Разве режим Assemblee Legislative [Законодательного собрания. Ред.] не являлся режимом коалиции, составленной из легитимистов и орлеанистов[147] с небольшой примесью буржуазных республиканцев? Само наличие этой коалиции доказывало разложение представленных в ней партий, ибо старые партийные традиции не позволяли им объединяться в каком-либо ином, кроме отрицательного, единстве. Такое отрицательное единство не способно к действию; его действия могут быть только отрицательными; оно может быть только тормозом; отсюда сила Бонапарта. Но не так ли обстоит дело и с Пальмерстоном? Разве парламент, заседавший с 1852 г., не был коалиционным парламентом и разве он поэтому не воплотился с самого начала в коалиционном кабинете? Assemblee Nationale [Национальное собрание. Ред.] к моменту его насильственного разгона Бонапартом уже не имело дееспособного большинства. То же самое было и с палатой общин, когда Пальмерстон, наконец, объявил об ее роспуске. Но этим сходство исчерпывается. Бонапарт произвел свой coup d'etat [государственный переворот. Ред.] прежде, чем он обратился к нации. Связанный узами конституции, Пальмерстон должен обратиться к нации раньше, чем он попытается произвести coup d'etat. В этом отношении нельзя отрицать, что все преимущества находятся на стороне Бонапарта. Избиения в Париже, карательные отряды в провинциях, осадное положение повсюду, объявление людей вне закона и массовые ссылки, штык позади и пушка впереди избирательной урны, — все это придавало аргументам бонапартовской прессы (единственной прессы, не смытой декабрьским потопом) зловещее красноречие, убедительности которого не могли умалить ни свойственная ей плоская софистика, ни омерзительная логика, ни тошнотворно-цветистая лесть. Напротив, позиция Пальмерстона становится тем слабее, чем больше напрягают свои глотки его приспешники. Хотя он и великий дипломат, но он забыл приказать своим холопам, чтобы они помнили совет, данный хромому, который хотел вести слепого, — он забыл внушить им талейрановское «pas de zele» [ «не слишком усердствуйте». Ред.]. И действительно, они переиграли, исполняя свою роль. Взять, например, такой дифирамб в одном столичном органе:
«Да здравствует Пальмерстон! — таков клич, который, как мы надеемся, будет провозглашен на каждом избирательном собрании… Самая беззаветная преданность лорду Пальмерстону — таков первый догмат, который должен входить в символ веры каждого кандидата… Надо заставить либеральных кандидатов признать, что лорд Пальмерстон на посту премьера — это политическая необходимость сегодняшнего дня. Во что бы то ни стало нужно, чтобы он был признан героем нашей эпохи, не только грядущим героем, но героем, уже представшим перед нами; не только человеком, нужным в критический момент, но человеком, и притом единственным из наших современников, предназначенным для таких обстоятельств, навстречу которым явно идет наша страна… Он кумир нынешнего дня, любимец народа, восходящее, взошедшее уже солнце»[148].

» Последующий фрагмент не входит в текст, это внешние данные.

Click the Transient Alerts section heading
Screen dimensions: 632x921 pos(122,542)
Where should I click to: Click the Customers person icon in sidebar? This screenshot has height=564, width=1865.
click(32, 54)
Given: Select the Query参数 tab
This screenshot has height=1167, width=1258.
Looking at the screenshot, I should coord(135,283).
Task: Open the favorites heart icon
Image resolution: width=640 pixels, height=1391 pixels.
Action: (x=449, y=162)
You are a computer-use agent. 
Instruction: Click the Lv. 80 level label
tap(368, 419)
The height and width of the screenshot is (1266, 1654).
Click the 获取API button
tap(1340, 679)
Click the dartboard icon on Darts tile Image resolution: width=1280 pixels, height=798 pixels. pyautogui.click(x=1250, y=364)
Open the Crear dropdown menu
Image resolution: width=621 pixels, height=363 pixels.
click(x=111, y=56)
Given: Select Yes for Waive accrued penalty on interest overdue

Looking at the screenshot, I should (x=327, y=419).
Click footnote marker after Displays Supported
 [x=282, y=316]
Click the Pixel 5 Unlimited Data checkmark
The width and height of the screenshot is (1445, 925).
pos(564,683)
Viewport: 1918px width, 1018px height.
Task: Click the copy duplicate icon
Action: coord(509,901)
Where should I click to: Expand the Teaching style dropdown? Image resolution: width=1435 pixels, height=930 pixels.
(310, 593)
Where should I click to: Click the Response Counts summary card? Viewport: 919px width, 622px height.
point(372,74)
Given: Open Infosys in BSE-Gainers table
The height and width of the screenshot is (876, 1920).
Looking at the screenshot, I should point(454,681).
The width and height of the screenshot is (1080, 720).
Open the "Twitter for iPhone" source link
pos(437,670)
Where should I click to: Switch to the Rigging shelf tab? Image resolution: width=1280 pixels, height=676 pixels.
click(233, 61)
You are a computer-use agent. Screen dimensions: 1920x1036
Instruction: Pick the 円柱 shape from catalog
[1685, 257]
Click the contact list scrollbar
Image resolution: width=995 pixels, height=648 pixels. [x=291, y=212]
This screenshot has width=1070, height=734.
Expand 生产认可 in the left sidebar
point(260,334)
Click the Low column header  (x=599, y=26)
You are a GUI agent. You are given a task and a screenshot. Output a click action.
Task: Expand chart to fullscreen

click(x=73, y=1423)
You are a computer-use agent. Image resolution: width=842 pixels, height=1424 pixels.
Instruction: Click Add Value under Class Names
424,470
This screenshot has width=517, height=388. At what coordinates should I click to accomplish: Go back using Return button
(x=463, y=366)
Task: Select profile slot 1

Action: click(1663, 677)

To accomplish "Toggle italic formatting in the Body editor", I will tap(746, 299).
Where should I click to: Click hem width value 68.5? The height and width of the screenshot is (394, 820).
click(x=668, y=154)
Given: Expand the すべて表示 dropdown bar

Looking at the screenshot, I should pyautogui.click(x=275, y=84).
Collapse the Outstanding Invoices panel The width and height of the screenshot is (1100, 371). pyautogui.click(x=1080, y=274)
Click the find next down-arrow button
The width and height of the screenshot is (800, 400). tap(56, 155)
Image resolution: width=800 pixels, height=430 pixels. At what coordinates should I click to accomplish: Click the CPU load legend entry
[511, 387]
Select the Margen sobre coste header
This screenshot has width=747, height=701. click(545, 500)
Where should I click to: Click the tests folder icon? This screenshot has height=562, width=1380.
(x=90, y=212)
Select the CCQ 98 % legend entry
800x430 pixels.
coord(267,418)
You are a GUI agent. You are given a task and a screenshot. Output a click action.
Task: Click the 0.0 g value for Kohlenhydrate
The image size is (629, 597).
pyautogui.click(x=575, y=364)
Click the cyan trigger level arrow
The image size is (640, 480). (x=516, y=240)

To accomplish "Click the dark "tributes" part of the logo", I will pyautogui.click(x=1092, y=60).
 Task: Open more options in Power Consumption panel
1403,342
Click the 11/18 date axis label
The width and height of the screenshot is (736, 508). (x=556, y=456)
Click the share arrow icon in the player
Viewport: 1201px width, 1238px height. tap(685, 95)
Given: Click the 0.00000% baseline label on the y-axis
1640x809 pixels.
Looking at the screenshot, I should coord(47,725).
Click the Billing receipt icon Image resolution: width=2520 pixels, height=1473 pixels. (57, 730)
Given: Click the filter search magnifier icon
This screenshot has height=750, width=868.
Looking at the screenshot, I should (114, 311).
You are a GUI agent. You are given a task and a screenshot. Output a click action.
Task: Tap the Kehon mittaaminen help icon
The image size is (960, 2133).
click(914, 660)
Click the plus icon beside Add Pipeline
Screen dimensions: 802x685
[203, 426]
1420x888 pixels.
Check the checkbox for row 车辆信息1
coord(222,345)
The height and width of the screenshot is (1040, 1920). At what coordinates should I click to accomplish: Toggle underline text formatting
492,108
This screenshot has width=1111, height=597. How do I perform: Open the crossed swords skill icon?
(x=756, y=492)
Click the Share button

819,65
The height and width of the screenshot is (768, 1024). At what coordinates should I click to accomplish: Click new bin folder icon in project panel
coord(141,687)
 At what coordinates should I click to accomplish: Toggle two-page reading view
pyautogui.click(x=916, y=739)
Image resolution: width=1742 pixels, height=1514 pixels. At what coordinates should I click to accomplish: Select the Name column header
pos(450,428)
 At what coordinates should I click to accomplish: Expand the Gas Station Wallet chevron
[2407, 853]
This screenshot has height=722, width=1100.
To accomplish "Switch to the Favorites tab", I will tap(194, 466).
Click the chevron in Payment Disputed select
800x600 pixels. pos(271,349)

Не удивительно, что Джон Буль не в состоянии был выдержать этого и что возникла реакция против пальмерстоновской горячки.
Поскольку сама личность Пальмерстона провозглашается политическим принципом, не удивительно, что его противники сделали принципом своей политики критическое исследование его личности. В самом деле, мы видим, что Пальмерстон, словно по волшебству, вызвал воскресение из мертвых всех прежних светил парламентской Англии. Доказательством этого утверждения служит такое зрелище, как появление лорда Джона Рассела (вига) перед столичными избирателями на собрании в Лондон-таверн, а также спектакль, разыгранный пилитом сэром Джемсом Грехемом перед избирателями в Карлайле, и, наконец, театральное выступление Ричарда Кобдена, представителя манчестерской школы, на многолюдном митинге в Фритред-холл в Манчестере. Пальмерстон действовал отнюдь не как Геркулес. Он не убил гиганта, подняв его на воздух[149], а придал новую силу пигмеям, повергнув их на землю. Если кто и уронил себя в глазах общества, так это несомненно лорд Джон Рассел, отец всех законодательных недоносков, герой приспособленчества, дипломатический посредник в Вене[150], человек, в руках которого все роковым образом превращалось в ничто.